___ Reading text ___

For example, to build an interface to the "MEME" suite, which is by default
installed to ~/meme/bin
, one could build the following:
# This handles build system not having meme installed # creates empty files representing real install search_meme_path <- cmd_path_search(default_path = "~/meme/bin", utils = c("ame", "dreme")) meme_is_installed <- cmd_install_is_valid(search_meme_path) dummy_meme <- FALSE if (!meme_is_installed()) { meme_loc <- "~/meme/bin" dir.create(meme_loc, recursive = TRUE) file.create(paste(meme_loc, "ame", sep = "/")) file.create(paste(meme_loc, "dreme", sep = "/")) dummy_meme <- TRUE }
This will search for ~/meme/bin
and either return a valid path if it exists,
or throw an error if it can't be found.
search_meme_path <- cmd_path_search(default_path = "~/meme/bin") search_meme_path()
The user can always pass their own path which will override the default location. If this path is invalid, the search function will error.
search_meme_path("bad/path")
To instead only search the R environment variable "MEME_PATH", one could build:
search_meme_path <- cmd_path_search(environment_var = "MEME_PATH")
# Without environment variable defined search_meme_path()
# With environment variable defined Sys.setenv("MEME_PATH" = "~/meme/bin") search_meme_path()
Multiple arguments can be used, and they will be searched from most-specific, to most-general.
search_meme_path <- cmd_path_search(environment_var = "MEME_PATH", default_path = "~/meme/bin")
For example, if "MEME_PATH" is invalid on my machine, the search_function will return the default path as long as the default is also valid on my machine.
Sys.setenv("MEME_PATH" = "bad/path") search_meme_path()
As always, if the user passes their own path, this will take precedence.
search_meme_path(path = "bad/path")
Some software, like the MEME suite is distributed as several binaries located in a common directory. To allow interface builders to officially support specific binaries, each binary can be defined as a "utility" within the build path.
Here, I will include two tools from the MEME suite, AME, and DREME (distributed
as binaries named "ame", and "dreme"). The user can set the binary location by
setting the MEME_PATH
environment variable, passing their own path, or fall
back to the default install location.
search_meme_path <- cmd_path_search(environment_var = "MEME_PATH", default_path = "~/meme/bin", utils = c("dreme", "ame"))
search_function functions have two optional arguments: path
and util
. path
acts as
an override to the defaults provided when building the search_function. User-provided
path variables will always be used instead of provided defaults. This is to
catch problems from the user and not cause unexpected user-level behavior.
search_meme_path("bad/path")
util
specifies which utility path to return (if any). The path search_function will
throw an error if the utility is not found in any of the specified locations.

___ Entries ___

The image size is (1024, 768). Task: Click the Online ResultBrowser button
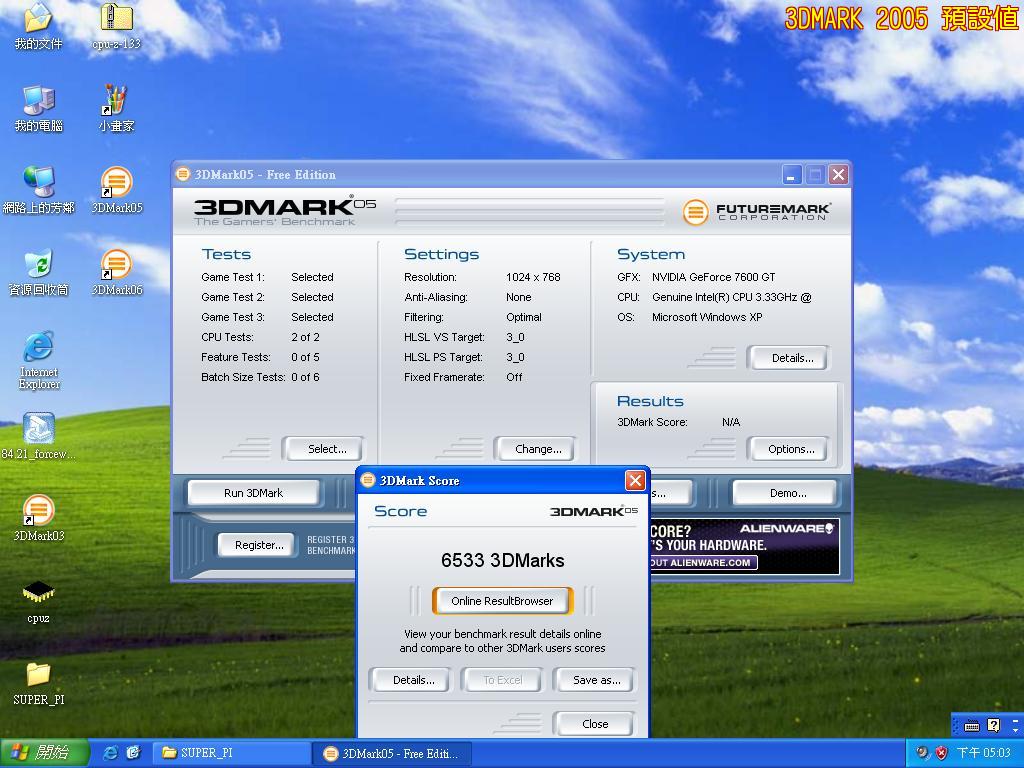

___
___ Entries ___

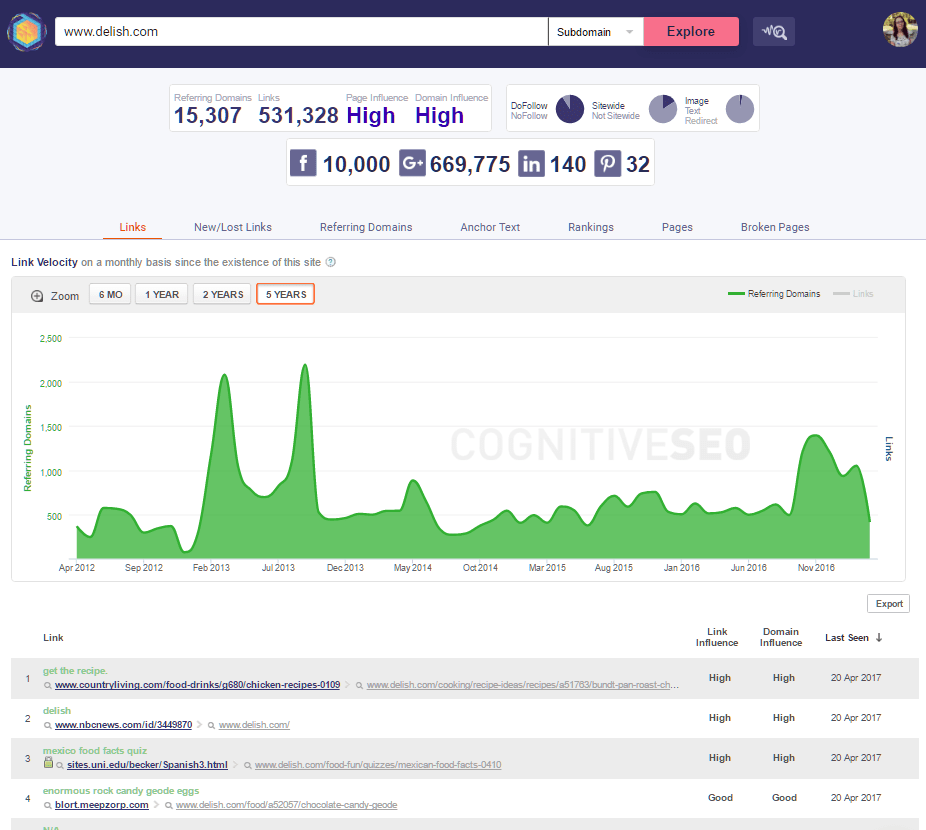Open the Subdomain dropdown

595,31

___
___ Entries ___

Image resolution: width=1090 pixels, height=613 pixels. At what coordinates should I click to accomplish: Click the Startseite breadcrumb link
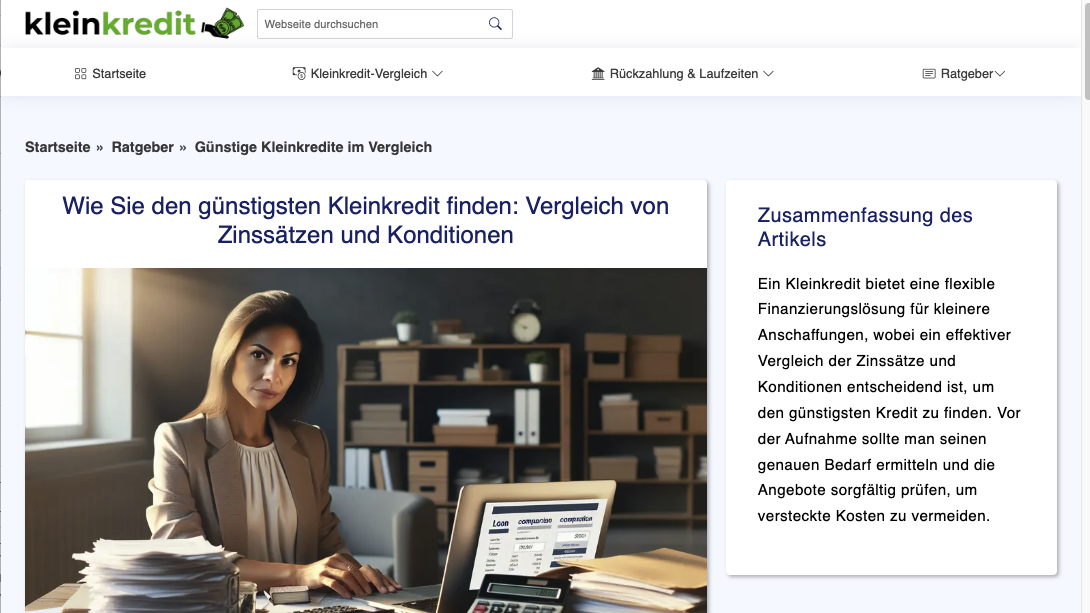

___

**Problem**
Pick up the documentation on locating command-line tool install paths in R at the point where it stops, and carry it forward.

**Exercise result**
search_meme_path(util = "dreme")
The cmd_install_check
function can be lightly wrapped by package builders to
verify and print a user-friendly series of checks for a valid tool install. it
takes as input the output of cmd_path_search
and an optional user-override
path
. The search logic is inherited from the path search function, so the
options and environment variables are also searched.
Here I build a function for checking a users meme
install.
check_meme_install <- function(path = NULL){ cmd_install_check(search_meme_path, path = path) }
# searches default meme search locations check_meme_install()
# uses user override check_meme_install('bad/path')
If you want to write your own install checker instead of using the
cmd_install_check
function, cmdfun
also provides the cmd_ui_file_exists
function
for printing pretty status messages.
cmd_ui_file_exists("bad/file") cmd_ui_file_exists("~/meme/bin")
cmdfun
also provides a macro cmd_install_is_valid()
to construct
functions returning boolean values testing for an install path. These are useful
in function logic, or package development for setting conditional examples or
function hooks that depend on a command install. cmd_install_is_valid()
takes a path search function as input, so any options
, .Renviron
, or
default install location logic propagates to these functions as well.
meme_installed <- cmd_install_is_valid(search_meme_path) meme_installed()
This also works on utils defined during path search construction.
ame_installed <- cmd_install_is_valid(search_meme_path, util = "ame") ame_installed()
Using a cmd_args_
family function to get and convert function arguments to
commandline flags. The path search function returns the correct command
call which can
be passed to system2
or processx
along with the flags generated from cmd_list_to_flags
.
This makes for a robust shell wrapper without excess overhead.
In the runDreme
function below, the user can pass any valid dreme
argument
using the rules for command args defined above to ...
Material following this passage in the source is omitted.